**Task to complete:** The lines to be copied are those below that contain "this".

(Records shown Opens)

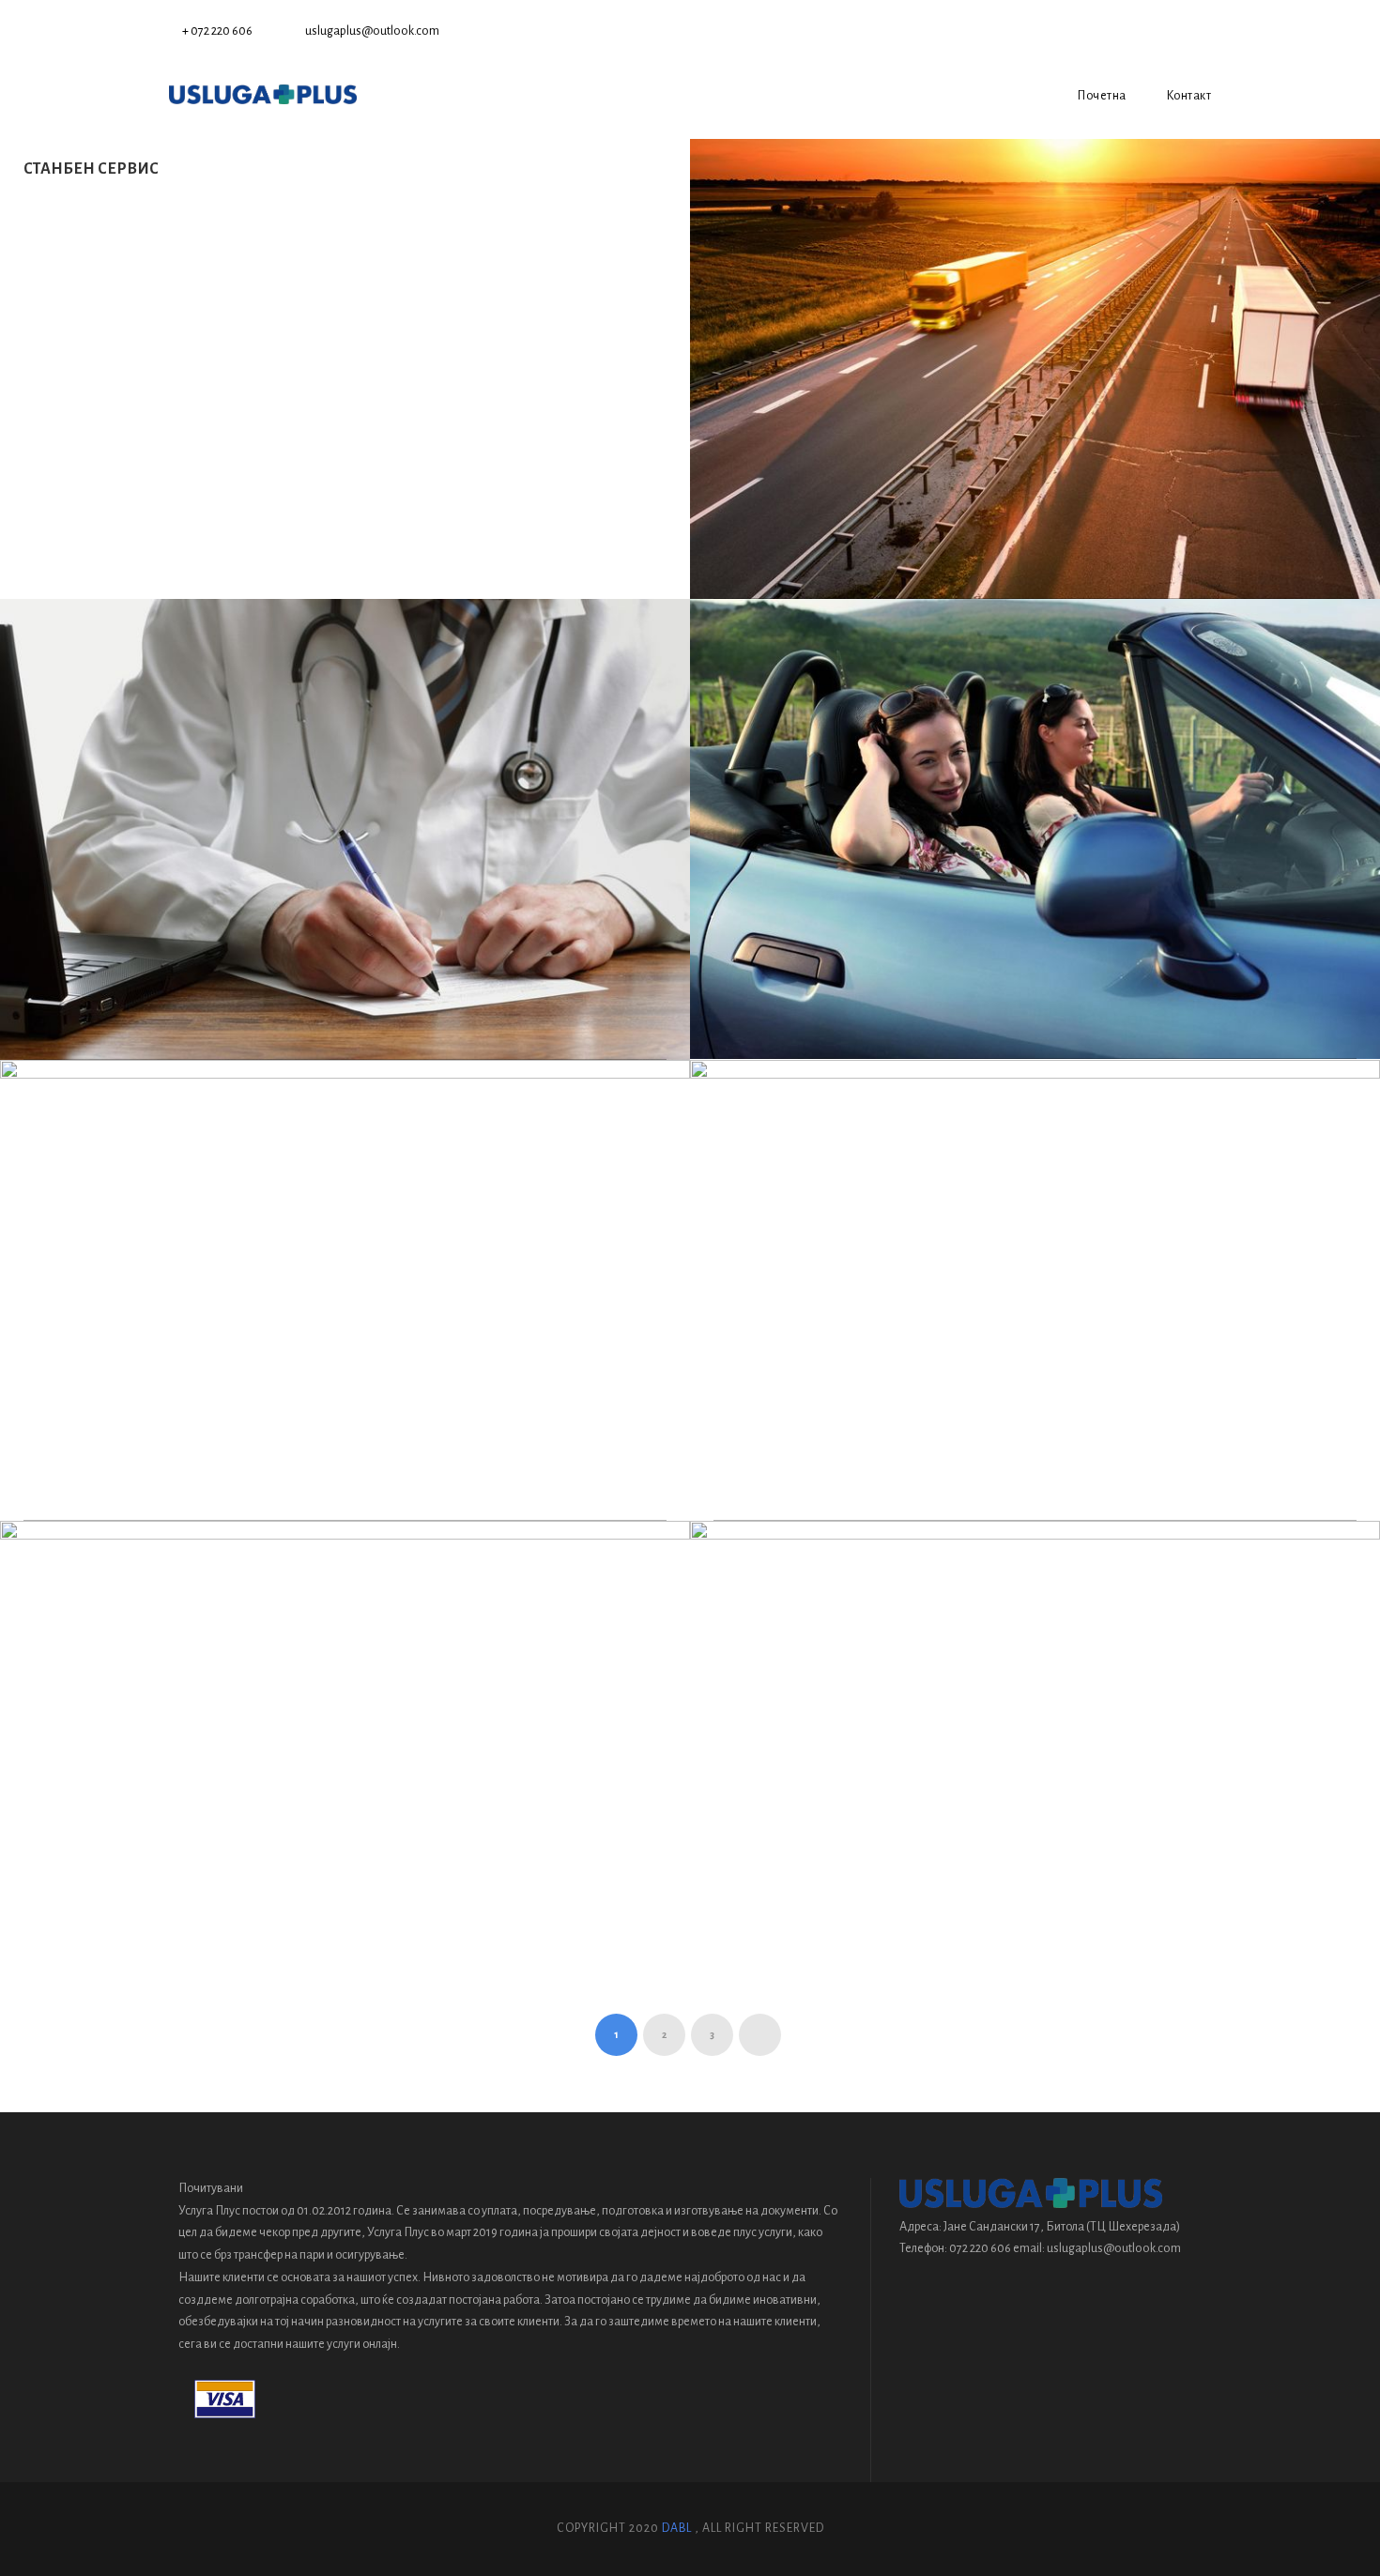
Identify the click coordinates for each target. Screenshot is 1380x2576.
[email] (1176, 31)
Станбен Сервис (91, 169)
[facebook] (1206, 31)
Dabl (677, 2528)
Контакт (1189, 95)
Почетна (1102, 95)
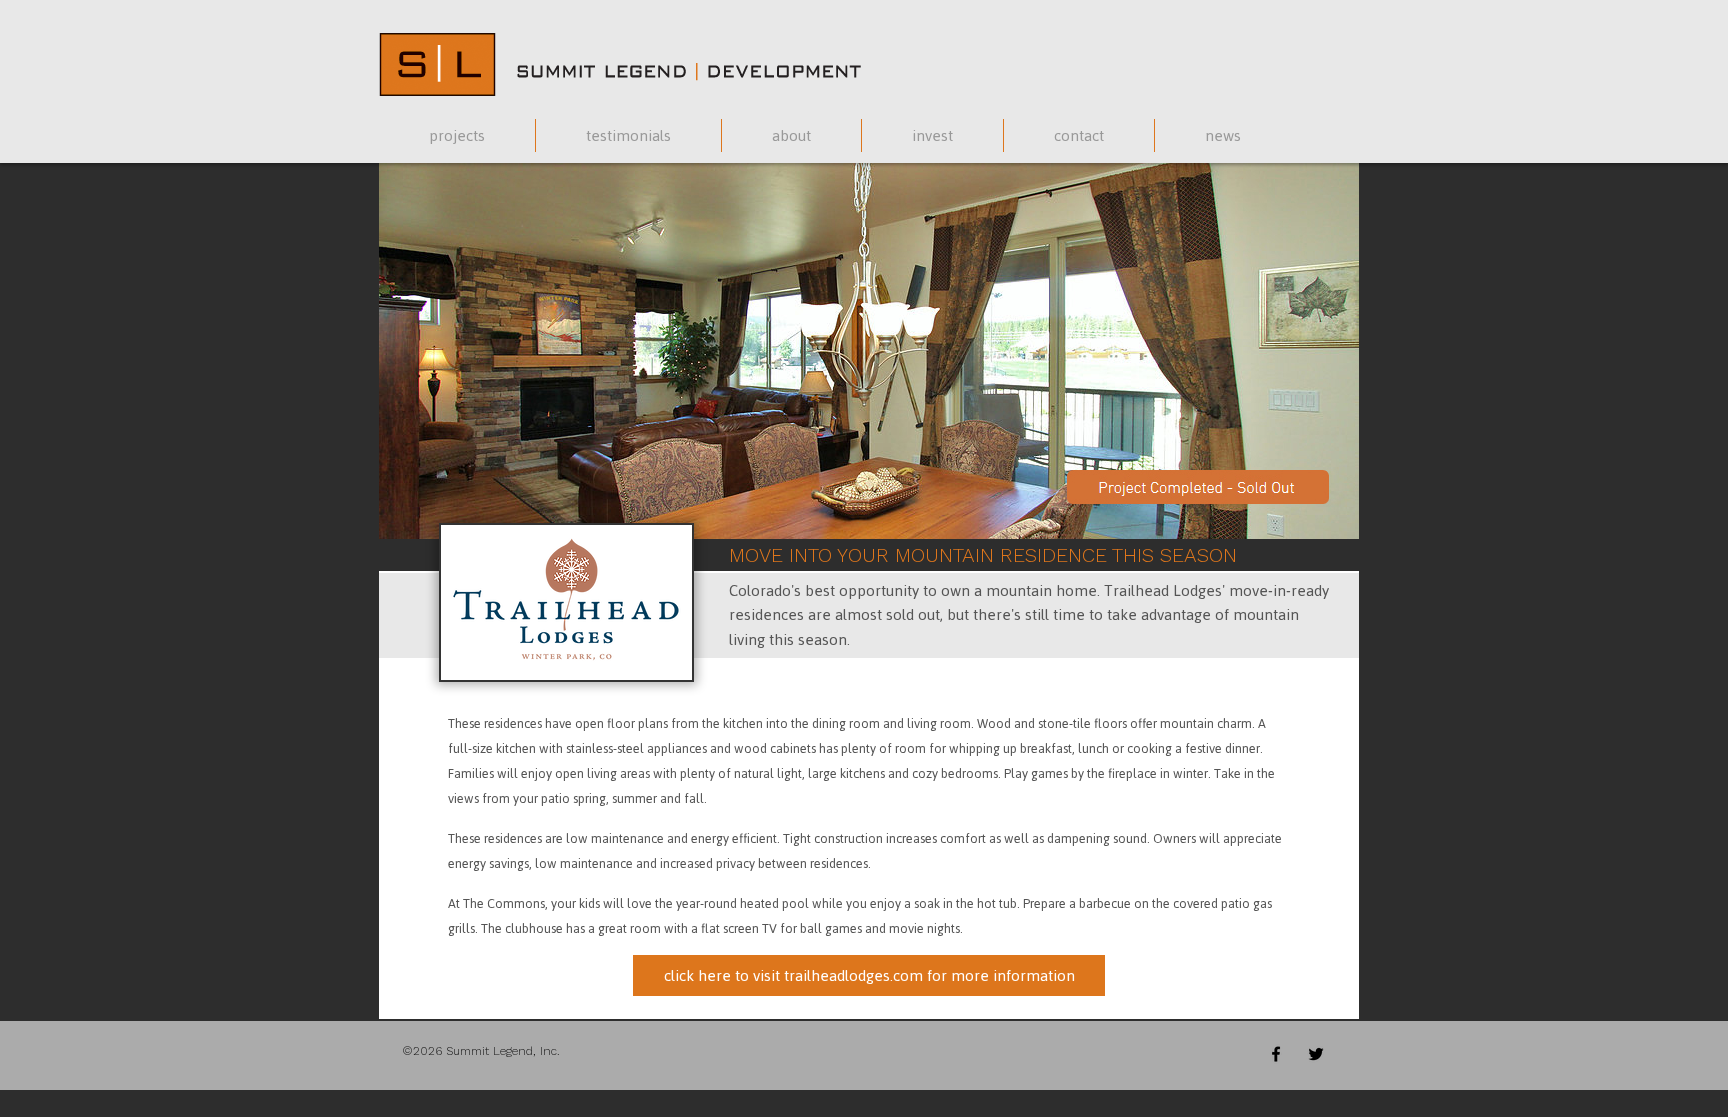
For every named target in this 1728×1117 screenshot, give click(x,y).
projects (457, 135)
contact (1079, 135)
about (791, 135)
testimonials (628, 135)
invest (932, 135)
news (1223, 135)
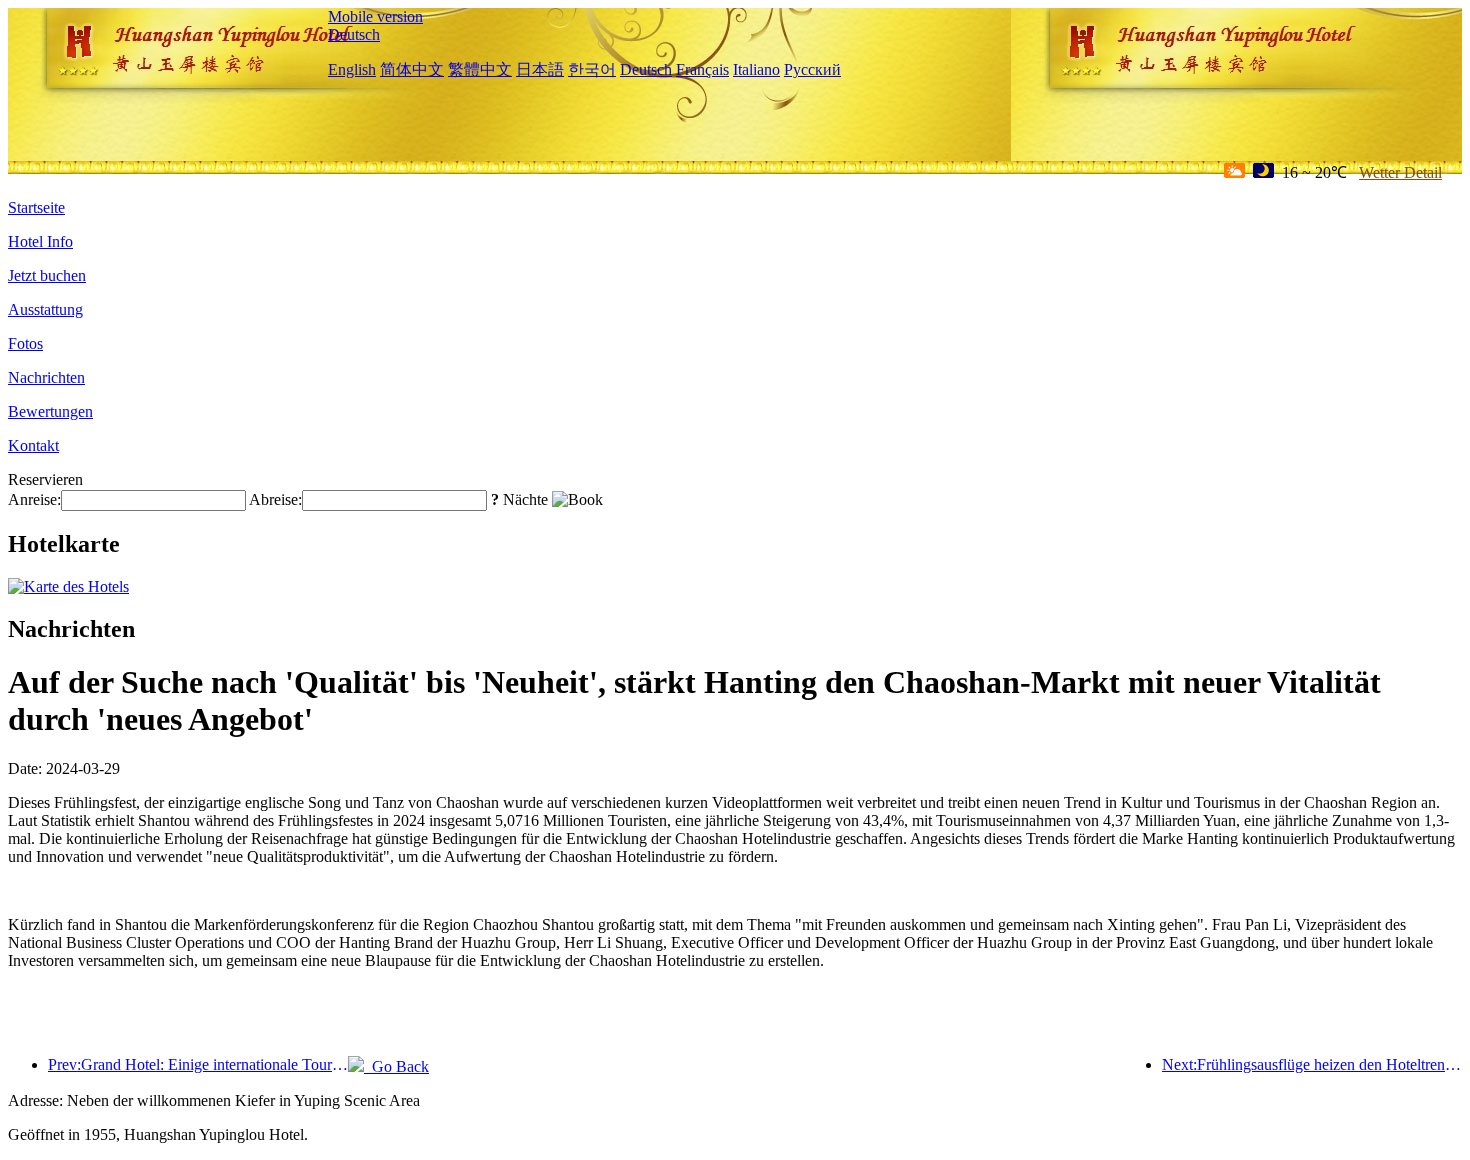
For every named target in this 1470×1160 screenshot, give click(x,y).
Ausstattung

(Records shown Closes)

**Reply:**
For every named target in this 1728×1117 screenshot, give click(x,y).
For every named target in this 1470×1160 screenshot, give click(x,y).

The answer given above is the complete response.